Ciertamente, la prudencia rara vez es demasiada y malo es que personas ajenas a una cultura pretendan llevar la voz cantante en la definición de lo bueno y lo malo para las gentes que en ella tienen su habitat espiritual. Las actitudes prepotentes, afortunadamente, han venido perdiendo predicamento. Ahora el exceso es el contrario. Con todo ello, no solo sufre el sentido crítico sino que se encuentra minada la solidaridad transcultural; se debilitan los lazos solidarios con las personas que tratan de liberarse de las inercias opresivas de otras culturas. Resulta especialmente lamentable que a veces, en nombre de la libertad y del respecto a otras culturas, se regatee el apoyo que demandan tantas mujeres admirables que han decidido rebelarse contra el injusto destino que sus sociedades les reservan. De esto estamos hablando. 

La irrupción desconsiderada de puntos de vista feministas occidentales en países de tradiciones muy diferentes o en minorías étnicas de los propios países occidentales puede causar unos efectos contrarios al reforzamiento de las mujeres que pugnan por emanciparse y contribuir a ponerlas a la defensiva como seguidoras de ideas extranjeras. Pero no se ve cómo puede beneficiar a la causa de las mujeres inclinarse ante lo existente en nombre del respeto a la diversidad cultural.
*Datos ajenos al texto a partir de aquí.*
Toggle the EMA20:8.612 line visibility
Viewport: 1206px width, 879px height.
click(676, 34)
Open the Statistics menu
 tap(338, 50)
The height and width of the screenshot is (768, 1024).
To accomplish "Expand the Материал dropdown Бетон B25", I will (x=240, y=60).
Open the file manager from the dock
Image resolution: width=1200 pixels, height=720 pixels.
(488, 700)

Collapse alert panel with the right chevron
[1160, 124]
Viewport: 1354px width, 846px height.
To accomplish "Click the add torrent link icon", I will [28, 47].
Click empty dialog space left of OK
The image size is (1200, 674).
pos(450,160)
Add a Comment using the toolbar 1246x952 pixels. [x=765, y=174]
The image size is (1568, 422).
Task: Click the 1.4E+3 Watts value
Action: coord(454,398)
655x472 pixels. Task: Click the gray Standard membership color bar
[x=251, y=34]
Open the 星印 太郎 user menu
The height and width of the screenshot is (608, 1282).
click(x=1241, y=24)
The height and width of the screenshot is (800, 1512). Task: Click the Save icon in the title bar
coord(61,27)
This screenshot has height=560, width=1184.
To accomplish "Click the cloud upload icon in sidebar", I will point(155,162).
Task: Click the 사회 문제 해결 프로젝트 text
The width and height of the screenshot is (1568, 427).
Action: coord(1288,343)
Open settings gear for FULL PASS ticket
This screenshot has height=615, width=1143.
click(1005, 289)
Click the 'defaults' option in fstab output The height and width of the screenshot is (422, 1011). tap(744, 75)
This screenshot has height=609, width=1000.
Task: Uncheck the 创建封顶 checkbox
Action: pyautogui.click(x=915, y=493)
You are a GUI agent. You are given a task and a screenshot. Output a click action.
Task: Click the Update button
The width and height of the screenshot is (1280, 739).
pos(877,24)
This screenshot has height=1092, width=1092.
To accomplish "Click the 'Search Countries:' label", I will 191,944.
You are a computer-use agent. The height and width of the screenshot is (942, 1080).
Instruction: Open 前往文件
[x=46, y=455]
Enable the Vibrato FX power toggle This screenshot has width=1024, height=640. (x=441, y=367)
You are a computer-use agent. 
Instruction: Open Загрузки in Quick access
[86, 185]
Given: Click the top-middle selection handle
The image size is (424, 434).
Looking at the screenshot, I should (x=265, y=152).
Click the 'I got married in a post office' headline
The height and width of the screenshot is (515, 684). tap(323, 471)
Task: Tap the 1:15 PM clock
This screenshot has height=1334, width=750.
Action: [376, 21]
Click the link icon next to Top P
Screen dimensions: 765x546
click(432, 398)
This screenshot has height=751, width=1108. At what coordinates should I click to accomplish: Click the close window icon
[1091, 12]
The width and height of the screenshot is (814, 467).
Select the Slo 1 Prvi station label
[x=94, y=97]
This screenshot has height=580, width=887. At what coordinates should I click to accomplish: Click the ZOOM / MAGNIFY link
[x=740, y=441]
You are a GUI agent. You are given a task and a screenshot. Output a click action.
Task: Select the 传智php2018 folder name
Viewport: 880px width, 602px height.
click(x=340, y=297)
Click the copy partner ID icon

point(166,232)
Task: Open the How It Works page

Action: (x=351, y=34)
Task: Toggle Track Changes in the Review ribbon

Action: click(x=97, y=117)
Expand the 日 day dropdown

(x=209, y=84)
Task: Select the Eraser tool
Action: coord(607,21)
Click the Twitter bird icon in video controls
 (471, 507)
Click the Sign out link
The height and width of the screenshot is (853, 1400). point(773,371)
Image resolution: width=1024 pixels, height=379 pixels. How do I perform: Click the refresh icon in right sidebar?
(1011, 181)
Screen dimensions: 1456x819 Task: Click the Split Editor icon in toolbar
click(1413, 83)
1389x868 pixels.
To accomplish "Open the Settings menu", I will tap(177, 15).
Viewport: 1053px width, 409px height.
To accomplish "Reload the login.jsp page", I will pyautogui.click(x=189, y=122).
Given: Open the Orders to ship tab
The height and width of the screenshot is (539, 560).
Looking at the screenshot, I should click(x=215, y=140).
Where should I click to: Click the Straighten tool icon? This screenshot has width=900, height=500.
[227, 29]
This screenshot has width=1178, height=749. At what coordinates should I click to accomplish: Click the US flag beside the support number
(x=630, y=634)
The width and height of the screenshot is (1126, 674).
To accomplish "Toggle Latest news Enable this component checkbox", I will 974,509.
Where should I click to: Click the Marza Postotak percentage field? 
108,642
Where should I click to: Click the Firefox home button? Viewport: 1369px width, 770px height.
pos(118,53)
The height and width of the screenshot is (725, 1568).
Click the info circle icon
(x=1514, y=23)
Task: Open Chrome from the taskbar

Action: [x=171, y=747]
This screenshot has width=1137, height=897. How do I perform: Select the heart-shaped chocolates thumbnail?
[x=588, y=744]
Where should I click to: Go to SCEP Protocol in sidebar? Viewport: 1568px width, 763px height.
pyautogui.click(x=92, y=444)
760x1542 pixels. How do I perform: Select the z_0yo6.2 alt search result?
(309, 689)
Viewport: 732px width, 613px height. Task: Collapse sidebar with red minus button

Admito que es difícil conjugar equilibradamente el respeto a las culturas ajenas, de un lado, y, del otro, la formación de un juicio crítico hacia los aspectos más penosos de otras tradiciones y el apoyo a quienes se oponen a sus lastres opresivos. Pero esa dificultad, en mi opinión, no justifica la inhibición ante las demandas de apoyo que llegan de los sectores musulmanes o de origen musulmán más avanzados, en países más o menos lejanos o en la misma Europa.

Bajo el signo del respeto a lo diferente se esconde a veces un paternalismo no igualitario: se tolera a otros lo que se ve como inaceptable entre los considerados iguales. El respeto entendido como reverencia acrítica alimenta una neutralidad pasiva ante aquello que en la propia cultura no se dudaría en condenar. Lo criticaba pertinentemente Wassyla Tamzali en el artículo ya mencionado: “...El temor a estigmatizar al cristianismo no detuvo la lucha feminista por el derecho al aborto y la libertad de disponer del propio cuerpo. Y eso que topábamos con un dogma mucho más serio y tenaz que el pañuelo para el islam. Entonces, ¿por qué lo que vale para una religión no vale para otra? La izquierda –cierta izquierda– y las feministas –ciertas feministas– han adoptado una actitud que nos empuja a creer que lo que concierne  al islam queda fuera del alcance del pensamiento. ¿Cómo es posible que los criterios por los que se orienta el feminismo en general dejen de ser válidos para las mujeres musulmanas?”.

Encarnación y reflejo de estas inquietudes, crece hoy en Francia, en los barrios marginales, y con especial presencia de jóvenes de origen árabe, un movimiento (impulsado por la Féderation Nationale des Maisons des Potes) que defiende “el derecho fundamental de cada ser humano, mujer u hombre, a vivir en la igualdad, en la dignidad y en un mundo mixto.

Esa perspectiva incluye un combate feminista que es también una lucha laicista: “la igualdad de la mujer no puede avanzar si el laicismo retrocede”. Su manifiesto, que está recogiendo abundantes apoyos en Francia, insiste en su oposición a toda forma de machismo, a la violencia contra las mujeres, al oscurantismo, oposición que ha de reforzarse luchando contra la precariedad y la exclusión (“Ni putes, ni soumises: tous ensemble!”, www.macite.net y www.niputesnisoumises.com.).

Acaso un día, más acá de nuestras fronteras, pueda surgir un movimiento con parecidas cualidades.